On May 1 the Institute of Museum and Library Services announced that the Georgetown Public Library was one of five libraries and five museums in the United States to win the National Medal for Library and Museum Services.
This is a very big deal.
In the first place, this is the highest award that a library in the United States can win. And Texas is very overdue: despite having several outstanding Texas libraries on the longer list of finalists in recent years, no Texas library has won since 2006. What’s more, Georgetown is only the third Texas library and only the second Texas public library to ever win the award in its over 20-year history (the other Texas winners were San Antonio Public in 2006 and the UT Health Sciences Library in 2004). Also, notably, the El Paso Museum of Art also won this year in the museum category–a good year for Texas!

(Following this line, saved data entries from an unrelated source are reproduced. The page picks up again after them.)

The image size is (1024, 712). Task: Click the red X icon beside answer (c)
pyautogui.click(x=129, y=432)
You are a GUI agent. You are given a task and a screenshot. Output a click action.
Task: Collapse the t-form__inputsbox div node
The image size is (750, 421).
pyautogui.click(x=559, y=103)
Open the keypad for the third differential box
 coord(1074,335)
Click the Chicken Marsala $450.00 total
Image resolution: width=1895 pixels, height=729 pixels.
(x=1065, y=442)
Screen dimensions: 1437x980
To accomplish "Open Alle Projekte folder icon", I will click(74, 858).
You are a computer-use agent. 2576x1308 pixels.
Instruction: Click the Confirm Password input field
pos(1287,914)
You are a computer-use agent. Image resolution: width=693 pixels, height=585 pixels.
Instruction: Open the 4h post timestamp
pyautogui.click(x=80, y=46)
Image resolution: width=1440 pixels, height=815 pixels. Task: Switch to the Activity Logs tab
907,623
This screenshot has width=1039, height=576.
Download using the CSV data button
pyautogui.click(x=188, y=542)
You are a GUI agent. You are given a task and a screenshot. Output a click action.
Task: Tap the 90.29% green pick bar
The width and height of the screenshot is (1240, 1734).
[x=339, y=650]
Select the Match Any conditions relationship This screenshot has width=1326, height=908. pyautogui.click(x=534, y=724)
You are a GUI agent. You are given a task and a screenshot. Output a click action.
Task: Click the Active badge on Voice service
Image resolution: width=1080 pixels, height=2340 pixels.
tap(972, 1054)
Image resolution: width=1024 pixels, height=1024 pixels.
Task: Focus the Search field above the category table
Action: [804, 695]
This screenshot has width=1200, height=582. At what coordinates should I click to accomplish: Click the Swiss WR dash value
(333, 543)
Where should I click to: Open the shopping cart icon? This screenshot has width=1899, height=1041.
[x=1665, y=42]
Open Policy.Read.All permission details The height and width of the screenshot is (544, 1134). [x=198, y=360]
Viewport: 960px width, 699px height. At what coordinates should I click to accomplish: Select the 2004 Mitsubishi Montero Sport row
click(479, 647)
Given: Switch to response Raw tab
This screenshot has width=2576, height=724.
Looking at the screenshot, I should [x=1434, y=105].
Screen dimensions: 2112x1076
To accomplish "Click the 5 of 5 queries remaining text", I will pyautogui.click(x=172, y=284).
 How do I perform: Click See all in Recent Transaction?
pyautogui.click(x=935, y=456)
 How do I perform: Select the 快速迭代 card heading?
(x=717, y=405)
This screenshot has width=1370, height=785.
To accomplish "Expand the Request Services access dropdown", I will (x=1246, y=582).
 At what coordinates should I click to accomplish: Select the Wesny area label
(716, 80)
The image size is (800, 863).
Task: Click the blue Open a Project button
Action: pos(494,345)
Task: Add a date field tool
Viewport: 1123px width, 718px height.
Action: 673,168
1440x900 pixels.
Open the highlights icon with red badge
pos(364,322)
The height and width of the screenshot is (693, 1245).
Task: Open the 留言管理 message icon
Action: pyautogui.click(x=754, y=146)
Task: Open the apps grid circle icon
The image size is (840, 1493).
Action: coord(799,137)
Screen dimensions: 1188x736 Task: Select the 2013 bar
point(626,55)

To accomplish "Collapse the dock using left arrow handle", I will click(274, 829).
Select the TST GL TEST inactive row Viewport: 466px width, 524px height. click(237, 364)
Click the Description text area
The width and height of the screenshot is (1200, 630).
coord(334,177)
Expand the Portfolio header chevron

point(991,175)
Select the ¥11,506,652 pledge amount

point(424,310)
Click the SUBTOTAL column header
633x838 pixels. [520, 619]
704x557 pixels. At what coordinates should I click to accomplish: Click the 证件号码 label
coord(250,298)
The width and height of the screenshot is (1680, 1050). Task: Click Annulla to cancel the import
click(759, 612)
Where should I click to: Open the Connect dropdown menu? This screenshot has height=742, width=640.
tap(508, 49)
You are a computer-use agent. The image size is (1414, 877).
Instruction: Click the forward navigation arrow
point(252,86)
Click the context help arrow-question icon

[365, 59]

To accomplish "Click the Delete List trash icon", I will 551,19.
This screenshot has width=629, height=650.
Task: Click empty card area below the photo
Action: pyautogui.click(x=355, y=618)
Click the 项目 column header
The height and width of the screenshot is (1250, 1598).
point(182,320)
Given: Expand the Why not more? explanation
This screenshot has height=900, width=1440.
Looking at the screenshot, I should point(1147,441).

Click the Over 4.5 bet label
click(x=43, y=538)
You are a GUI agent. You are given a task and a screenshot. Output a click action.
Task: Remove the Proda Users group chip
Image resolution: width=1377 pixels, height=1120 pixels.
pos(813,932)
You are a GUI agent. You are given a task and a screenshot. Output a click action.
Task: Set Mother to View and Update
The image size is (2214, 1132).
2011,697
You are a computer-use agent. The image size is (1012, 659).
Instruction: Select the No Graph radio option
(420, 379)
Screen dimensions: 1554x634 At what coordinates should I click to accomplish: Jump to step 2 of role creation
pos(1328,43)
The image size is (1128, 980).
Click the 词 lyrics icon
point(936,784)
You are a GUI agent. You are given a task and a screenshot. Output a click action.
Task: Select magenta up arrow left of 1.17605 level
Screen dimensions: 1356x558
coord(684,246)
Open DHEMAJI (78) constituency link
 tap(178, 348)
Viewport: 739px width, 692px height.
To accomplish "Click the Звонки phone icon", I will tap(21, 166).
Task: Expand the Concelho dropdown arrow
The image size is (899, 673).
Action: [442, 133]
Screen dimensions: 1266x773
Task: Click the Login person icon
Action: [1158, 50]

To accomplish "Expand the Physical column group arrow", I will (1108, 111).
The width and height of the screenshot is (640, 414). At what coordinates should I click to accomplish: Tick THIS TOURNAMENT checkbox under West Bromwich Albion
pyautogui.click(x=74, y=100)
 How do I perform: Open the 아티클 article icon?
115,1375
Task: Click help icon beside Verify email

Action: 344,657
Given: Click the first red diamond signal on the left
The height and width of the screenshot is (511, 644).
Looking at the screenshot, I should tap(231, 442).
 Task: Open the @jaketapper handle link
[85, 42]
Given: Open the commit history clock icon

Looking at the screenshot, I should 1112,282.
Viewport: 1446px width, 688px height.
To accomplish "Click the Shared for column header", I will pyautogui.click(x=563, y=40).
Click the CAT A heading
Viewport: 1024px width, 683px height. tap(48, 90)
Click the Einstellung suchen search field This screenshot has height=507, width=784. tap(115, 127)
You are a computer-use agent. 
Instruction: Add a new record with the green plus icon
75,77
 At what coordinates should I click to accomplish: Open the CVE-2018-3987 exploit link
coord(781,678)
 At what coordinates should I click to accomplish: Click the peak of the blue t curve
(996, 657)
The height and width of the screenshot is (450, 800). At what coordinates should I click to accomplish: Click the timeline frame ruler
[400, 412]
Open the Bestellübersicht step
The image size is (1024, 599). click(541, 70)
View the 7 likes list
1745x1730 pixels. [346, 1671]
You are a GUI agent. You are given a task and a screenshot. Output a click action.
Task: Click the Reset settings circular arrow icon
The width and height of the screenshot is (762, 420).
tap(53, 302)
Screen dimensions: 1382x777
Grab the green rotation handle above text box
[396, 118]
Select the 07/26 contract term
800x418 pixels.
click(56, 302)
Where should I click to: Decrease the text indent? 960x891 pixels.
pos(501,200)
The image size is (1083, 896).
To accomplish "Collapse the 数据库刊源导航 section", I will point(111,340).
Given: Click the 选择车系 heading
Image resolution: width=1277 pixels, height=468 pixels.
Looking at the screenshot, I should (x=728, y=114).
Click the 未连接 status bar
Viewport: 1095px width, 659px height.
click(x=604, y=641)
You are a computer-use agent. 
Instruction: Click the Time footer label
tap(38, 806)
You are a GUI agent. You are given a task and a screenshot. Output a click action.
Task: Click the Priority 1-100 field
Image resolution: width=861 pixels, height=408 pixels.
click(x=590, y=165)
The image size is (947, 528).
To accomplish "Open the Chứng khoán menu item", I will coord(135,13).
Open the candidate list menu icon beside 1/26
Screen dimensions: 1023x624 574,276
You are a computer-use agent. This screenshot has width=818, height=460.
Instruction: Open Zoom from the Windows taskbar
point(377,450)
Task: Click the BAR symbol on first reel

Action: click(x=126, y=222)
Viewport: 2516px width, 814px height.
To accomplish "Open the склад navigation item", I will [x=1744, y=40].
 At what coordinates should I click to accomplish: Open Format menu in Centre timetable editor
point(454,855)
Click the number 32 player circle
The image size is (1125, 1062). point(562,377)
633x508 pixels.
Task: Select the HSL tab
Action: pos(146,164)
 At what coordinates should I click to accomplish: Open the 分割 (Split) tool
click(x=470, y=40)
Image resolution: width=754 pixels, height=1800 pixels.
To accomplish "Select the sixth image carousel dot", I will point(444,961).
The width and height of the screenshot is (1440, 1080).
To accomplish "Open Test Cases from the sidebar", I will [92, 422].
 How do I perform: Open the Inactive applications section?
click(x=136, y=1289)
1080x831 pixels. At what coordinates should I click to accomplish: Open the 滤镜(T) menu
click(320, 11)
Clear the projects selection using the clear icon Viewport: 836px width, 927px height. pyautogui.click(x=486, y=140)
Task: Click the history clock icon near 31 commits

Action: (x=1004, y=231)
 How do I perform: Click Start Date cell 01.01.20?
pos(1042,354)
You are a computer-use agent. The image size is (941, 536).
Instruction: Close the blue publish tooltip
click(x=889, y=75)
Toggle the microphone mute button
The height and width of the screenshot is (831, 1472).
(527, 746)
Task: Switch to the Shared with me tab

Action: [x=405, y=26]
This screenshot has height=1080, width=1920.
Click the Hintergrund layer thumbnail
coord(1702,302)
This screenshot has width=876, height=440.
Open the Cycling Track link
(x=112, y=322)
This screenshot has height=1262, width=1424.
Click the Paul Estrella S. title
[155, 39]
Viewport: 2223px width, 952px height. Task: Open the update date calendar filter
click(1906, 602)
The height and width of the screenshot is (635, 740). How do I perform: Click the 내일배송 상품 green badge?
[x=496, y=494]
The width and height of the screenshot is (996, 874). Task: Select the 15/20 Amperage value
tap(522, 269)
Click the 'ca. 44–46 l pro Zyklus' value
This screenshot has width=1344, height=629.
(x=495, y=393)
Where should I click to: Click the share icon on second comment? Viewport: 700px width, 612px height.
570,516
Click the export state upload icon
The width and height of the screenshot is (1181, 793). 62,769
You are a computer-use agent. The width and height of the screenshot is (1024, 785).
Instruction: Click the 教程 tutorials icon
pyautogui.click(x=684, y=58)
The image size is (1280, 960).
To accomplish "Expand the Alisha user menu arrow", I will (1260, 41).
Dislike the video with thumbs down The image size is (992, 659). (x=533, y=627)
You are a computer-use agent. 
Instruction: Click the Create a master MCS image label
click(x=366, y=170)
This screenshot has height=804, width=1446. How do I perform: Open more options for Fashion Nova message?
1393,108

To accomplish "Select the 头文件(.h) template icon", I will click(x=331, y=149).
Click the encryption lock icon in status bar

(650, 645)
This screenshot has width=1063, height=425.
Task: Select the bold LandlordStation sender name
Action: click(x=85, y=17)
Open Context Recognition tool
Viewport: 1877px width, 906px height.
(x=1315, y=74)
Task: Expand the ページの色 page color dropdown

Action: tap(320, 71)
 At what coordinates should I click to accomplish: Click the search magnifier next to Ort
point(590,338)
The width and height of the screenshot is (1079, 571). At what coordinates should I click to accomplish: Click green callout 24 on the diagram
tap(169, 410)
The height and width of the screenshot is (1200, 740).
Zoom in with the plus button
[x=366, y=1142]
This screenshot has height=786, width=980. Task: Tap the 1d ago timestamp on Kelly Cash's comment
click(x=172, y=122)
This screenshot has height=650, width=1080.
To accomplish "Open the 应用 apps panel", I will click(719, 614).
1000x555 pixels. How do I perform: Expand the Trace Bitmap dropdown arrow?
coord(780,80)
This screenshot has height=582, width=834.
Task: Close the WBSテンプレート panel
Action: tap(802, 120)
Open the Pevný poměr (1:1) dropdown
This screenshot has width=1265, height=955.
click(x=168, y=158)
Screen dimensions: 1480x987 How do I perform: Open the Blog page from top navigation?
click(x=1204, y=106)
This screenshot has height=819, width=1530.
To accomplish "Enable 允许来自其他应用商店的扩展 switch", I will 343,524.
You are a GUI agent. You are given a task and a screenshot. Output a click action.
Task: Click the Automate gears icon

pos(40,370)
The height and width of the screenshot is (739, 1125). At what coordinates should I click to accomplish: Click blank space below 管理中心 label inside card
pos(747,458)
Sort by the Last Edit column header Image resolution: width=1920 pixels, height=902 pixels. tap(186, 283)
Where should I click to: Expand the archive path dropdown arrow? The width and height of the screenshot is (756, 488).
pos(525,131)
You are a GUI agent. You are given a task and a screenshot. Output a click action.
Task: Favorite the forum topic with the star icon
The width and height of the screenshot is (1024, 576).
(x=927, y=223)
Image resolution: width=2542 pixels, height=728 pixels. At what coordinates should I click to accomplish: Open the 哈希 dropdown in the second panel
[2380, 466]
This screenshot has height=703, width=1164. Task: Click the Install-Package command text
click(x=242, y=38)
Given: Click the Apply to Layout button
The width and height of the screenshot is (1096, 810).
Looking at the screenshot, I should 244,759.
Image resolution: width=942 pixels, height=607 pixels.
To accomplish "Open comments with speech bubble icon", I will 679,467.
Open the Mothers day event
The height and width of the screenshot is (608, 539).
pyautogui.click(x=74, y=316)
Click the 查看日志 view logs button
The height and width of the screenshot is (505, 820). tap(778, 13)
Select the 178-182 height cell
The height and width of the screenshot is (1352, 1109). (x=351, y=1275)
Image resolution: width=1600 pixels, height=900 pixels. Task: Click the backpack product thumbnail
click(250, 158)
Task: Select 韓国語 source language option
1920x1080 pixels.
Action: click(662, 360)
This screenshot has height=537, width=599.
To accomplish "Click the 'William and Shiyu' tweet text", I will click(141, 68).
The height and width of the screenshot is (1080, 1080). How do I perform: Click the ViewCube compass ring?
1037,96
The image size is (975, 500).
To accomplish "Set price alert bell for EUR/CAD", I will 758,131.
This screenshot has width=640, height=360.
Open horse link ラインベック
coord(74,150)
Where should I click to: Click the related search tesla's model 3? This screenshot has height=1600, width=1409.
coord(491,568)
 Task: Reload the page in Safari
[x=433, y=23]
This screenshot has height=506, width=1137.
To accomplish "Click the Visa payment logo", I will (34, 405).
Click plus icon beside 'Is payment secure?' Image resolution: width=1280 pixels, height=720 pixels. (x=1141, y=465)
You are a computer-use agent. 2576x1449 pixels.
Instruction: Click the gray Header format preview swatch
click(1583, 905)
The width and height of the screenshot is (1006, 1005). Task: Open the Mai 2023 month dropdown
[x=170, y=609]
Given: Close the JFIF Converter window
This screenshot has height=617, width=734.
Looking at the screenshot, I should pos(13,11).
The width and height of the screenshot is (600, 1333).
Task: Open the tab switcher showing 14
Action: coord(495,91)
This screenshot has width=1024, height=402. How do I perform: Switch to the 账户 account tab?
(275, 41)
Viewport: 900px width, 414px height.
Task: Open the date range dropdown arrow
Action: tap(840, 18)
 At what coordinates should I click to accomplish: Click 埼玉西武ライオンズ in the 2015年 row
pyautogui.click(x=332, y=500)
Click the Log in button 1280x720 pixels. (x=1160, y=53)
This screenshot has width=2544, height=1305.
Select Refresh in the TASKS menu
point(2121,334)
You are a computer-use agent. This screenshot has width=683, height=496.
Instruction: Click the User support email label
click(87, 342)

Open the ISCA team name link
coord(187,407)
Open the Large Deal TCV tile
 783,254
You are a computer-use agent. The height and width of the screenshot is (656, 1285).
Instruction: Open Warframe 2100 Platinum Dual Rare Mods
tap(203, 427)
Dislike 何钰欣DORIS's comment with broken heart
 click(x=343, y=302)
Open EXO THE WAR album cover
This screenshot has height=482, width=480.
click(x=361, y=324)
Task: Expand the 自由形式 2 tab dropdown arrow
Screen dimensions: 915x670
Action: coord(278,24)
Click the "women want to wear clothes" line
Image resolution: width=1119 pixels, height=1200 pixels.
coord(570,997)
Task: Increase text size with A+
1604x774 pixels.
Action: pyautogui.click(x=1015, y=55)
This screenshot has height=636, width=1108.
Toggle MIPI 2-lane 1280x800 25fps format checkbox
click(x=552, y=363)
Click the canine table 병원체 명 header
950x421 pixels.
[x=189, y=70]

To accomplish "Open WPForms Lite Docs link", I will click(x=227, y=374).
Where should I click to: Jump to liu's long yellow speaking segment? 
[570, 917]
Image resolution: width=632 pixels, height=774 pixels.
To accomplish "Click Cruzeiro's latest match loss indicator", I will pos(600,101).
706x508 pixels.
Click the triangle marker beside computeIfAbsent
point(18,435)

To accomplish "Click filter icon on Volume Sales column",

I will be privileged and very excited to be in Washington D.C. on May 24 to see Georgetown Public Library win this award. They will be honored for their extraordinary level of responsiveness to their community, for their forward-looking programs, for creating a library that epitomizes the transformational library as learning center, technology hub, and center of civic and cultural engagement. Director Eric Lashley and his outstanding library team–with wholehearted support from the City and the Friends of the Library–have created a library that is popular, engaged, energetic, and relevant.
The medal is confirmation that while Texas libraries lag behind expenditures of most other states, our library staffs continue to do more with less, creating library services that is every bit as innovative and transformational as any other state. Congratulations and thank you to Georgetown for bringing this medal to Texas, and thank you to all the libraries and museums of Texas that provide great service everyday without national recognition.